What is needed — Leave the pictures out, and repeat exactly each line from the one that holds "The height and" through the final line of the entries below.

[Screenshot grounding data]
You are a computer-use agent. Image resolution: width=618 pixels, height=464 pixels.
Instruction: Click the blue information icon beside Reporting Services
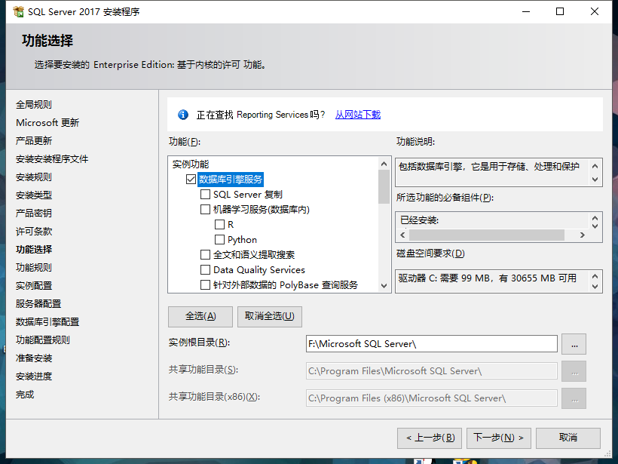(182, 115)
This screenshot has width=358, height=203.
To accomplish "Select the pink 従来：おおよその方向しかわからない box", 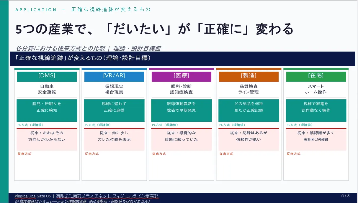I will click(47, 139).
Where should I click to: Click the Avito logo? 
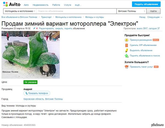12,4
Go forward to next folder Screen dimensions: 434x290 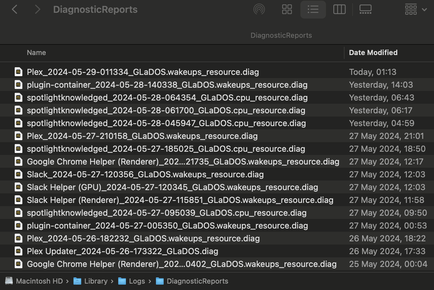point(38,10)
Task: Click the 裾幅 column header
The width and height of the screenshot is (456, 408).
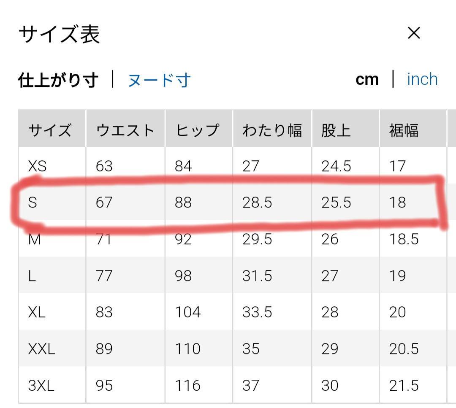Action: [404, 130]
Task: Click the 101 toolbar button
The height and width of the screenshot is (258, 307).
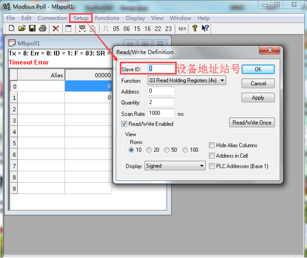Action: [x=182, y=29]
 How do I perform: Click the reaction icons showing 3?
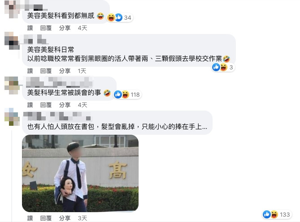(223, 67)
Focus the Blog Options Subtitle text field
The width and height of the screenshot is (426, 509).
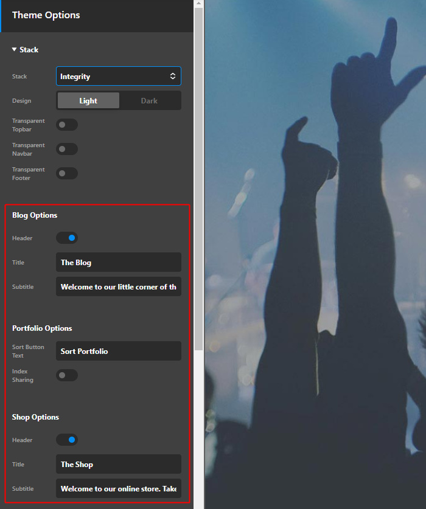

Solution —
The height and width of the screenshot is (258, 307).
Action: [x=182, y=29]
 How do I perform: Click the reaction icons showing 3?
(223, 67)
Focus the Blog Options Subtitle text field
The width and height of the screenshot is (426, 509).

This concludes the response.